Oui n'hasites pas à la ramener


----------



## monrosier (3 Août 2005)

Toujours rien...et je viens de lire que c'est 40 euros les frais de port pour retourner la carte...je vais quand même essayer de télécharger la mise à jour airport 4.2


----------



## vincmyl (4 Août 2005)

Essaye un RESET de la PRAM aussi


----------



## monrosier (16 Août 2005)

Bon j'ai fini par appeler l'apple care et emmener le pwbk chez un revendeur agrée...le slot airport était mort, morceau de plastique à l'intérieur et port fendu.
C'est semble t-il le morceau de plastique qui tient l'antenne, en mettant la carte, ça a détruit le slot...allo applecare...centre agrée...94 euros de réparation hors garantie évidemment.

Bon aujourd'hui ça marche très bien, la freebox et la mac s'entendent à merveille, ça va vite et jusque dans le jardin.

Le conseil, quand ça force...ben faut pas forcer


----------



## vincmyl (16 Août 2005)

Ah oué quand meme 100 euros  :mouais: mais bon l'essentiel c'est que ca remarche


----------



## monrosier (16 Août 2005)

vincmyl a dit:
			
		

> Ah oué quand meme 100 euros  :mouais: mais bon l'essentiel c'est que ca remarche



Surtout que j'ai failli perdre toutes les données du DD car en même temps ily a eu la nappe de l'écran qui a lachée, donc plus que 20% de écran visible... je devenais fou en pensant avoir tout cassé
 
Applecare proposait de leur envoyer le pwbk mais ils allaient formater le DD avec toute la musique, les photos...alors 94 euros, j'étais même content de payer   :rateau: 
Je cherche une borne Xpress et ce sera tout.

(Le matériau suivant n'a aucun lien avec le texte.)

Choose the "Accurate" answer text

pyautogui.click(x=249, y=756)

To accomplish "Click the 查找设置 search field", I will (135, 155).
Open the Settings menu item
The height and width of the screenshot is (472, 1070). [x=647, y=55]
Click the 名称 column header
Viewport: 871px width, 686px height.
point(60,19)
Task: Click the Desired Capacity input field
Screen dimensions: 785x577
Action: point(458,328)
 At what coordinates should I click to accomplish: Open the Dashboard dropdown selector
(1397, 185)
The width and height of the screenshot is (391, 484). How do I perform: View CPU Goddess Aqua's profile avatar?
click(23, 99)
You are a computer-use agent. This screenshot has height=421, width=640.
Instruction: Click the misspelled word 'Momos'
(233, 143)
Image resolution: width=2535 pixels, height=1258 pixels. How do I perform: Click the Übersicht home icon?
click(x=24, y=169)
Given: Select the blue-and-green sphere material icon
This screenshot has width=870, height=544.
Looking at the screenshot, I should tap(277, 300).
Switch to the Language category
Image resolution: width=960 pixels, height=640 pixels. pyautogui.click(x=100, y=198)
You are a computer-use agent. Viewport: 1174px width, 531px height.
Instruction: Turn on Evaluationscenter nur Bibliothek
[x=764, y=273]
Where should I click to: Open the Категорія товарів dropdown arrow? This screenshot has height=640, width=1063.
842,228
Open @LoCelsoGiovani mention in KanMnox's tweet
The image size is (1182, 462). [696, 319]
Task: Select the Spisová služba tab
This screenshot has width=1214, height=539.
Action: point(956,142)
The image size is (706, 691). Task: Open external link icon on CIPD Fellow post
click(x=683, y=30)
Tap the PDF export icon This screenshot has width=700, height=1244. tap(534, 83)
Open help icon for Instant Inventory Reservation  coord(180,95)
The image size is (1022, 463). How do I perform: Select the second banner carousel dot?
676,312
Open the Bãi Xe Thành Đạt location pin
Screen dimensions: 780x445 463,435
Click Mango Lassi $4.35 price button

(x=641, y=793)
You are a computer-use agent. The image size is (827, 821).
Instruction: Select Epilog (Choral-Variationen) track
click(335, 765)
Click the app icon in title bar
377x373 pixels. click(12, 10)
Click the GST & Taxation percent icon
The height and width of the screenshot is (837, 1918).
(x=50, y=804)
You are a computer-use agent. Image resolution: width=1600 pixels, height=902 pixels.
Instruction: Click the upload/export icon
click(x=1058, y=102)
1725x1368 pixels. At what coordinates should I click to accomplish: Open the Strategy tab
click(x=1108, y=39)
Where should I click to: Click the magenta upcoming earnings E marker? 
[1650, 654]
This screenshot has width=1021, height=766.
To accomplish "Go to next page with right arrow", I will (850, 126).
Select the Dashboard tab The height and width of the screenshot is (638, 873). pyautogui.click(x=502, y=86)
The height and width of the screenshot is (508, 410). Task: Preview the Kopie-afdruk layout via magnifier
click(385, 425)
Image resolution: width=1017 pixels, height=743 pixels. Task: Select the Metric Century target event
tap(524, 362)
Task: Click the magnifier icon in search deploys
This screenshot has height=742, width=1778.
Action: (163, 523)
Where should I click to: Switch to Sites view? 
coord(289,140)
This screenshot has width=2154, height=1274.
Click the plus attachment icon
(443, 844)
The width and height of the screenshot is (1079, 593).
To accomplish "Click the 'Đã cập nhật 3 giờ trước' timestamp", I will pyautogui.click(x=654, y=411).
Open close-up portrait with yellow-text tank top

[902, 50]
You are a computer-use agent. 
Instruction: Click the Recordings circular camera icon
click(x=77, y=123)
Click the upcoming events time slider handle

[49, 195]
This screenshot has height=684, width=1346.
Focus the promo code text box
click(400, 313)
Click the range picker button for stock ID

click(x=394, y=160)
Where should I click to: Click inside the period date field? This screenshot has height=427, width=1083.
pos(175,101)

Merci quand même pour les conseils et le soutient nécéssaire quand tout va mal


----------



## vincmyl (16 Août 2005)

Ca me fait penser que je ferais bien de sauvegarder une fois toute mes données :love:


----------



## Yoz (10 Septembre 2005)

Bon j ai l air d avoir le meme prob, j ai eu ma ptite carte airport extreme dans mon alu book, mais il ne la voit meme pas....

Note : quand j ai eneve l antenne, y avait pas de "cache" dessus. Je vais encore une fois essayer de regarder si ca ne s'est pas bloqué à l intérieur et que j aurais eu le même problème que l initiateur de ce topic...


----------



## Yoz (10 Septembre 2005)

grosse peur... JE REBRANCHE A FOND...je reallume...et rien... j enleve la carte le powerbook retourne ! ouf

mais en attendant j arrive tjs pas a faire fonctionner cette carte airport extreme :/


----------



## vincmyl (10 Septembre 2005)

Serait elle défectueuse?


----------



## Yoz (10 Septembre 2005)

va savoir... un peu de mal a y croire et je pense tjs que j ai du mal faire. je vais réessayer demain


----------